The technical details are pretty dense, but the gist of it is Niantic programmed in hidden piece of data called U6, or Unkown6, into the Pokémon Go code. A small group of like-minded coders pooled their collective know-how and determined the data was used to send encrypted information about the game from the client (i.e. the Pokémon Go app) to the game server with details only a valid client would have.
Gathering on GitHub and Reddit while chatting on Discord these determined data-miners and hackers eventually cracked Niantic’s code. There’s still code to be figured out within the game, but for now the Pokémon Go API is back and the doors are open once more for bots and radar services.
There’s a fantastic in-depth article on Ars Technica that is well worth reading for anyone interested in how a handful of coding geniuses around the world were able to pull this off.

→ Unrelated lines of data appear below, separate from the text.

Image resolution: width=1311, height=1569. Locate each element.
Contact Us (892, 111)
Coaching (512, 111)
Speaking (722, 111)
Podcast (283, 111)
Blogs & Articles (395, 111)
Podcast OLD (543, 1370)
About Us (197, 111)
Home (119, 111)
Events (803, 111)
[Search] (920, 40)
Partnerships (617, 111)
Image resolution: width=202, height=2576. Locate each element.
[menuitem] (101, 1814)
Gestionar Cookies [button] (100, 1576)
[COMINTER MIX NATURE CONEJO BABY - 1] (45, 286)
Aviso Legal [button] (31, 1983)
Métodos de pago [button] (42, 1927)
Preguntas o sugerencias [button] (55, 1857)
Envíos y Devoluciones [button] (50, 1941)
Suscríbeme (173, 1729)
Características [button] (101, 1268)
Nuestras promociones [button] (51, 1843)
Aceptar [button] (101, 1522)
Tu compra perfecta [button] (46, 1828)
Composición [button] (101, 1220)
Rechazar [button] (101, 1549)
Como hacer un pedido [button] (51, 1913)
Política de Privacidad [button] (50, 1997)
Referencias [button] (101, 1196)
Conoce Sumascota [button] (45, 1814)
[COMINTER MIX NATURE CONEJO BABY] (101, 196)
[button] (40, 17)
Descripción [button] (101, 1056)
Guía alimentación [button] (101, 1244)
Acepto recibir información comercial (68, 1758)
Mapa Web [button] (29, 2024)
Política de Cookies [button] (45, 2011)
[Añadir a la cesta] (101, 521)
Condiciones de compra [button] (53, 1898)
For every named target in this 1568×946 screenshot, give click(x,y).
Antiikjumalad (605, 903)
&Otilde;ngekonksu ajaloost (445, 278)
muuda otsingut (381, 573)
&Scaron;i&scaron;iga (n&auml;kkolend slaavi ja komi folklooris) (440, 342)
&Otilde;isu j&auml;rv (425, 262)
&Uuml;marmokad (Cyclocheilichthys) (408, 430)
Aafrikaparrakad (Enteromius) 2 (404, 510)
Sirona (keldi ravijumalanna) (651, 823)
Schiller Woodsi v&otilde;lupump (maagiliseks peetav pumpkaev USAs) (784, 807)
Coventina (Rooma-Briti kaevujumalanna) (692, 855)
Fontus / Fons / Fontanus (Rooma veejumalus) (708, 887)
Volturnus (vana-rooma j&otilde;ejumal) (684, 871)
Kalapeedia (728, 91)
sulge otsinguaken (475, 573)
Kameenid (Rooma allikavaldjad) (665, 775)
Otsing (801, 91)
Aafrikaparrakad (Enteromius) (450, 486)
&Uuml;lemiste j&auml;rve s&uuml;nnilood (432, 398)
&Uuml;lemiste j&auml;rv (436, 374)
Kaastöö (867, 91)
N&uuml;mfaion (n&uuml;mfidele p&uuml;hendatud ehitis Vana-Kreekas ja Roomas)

Editorial comment: As I’ve stated in the past I have no issues with radar sites like PokeVision, but I understand why people do. My argument is they’re no worse than looking up an FAQ for a new release game, but others see them as cheating and taking the mystery out of the game.
Regardless of what you think about maps, I think most of us agree that bots suck. And they’ll ruin the game if left unchecked. Niantic should have focused on shutting down sites like MyGOBot and worried about PokeVision much later on. But they didn’t. And now their band-aid solution has proven useless.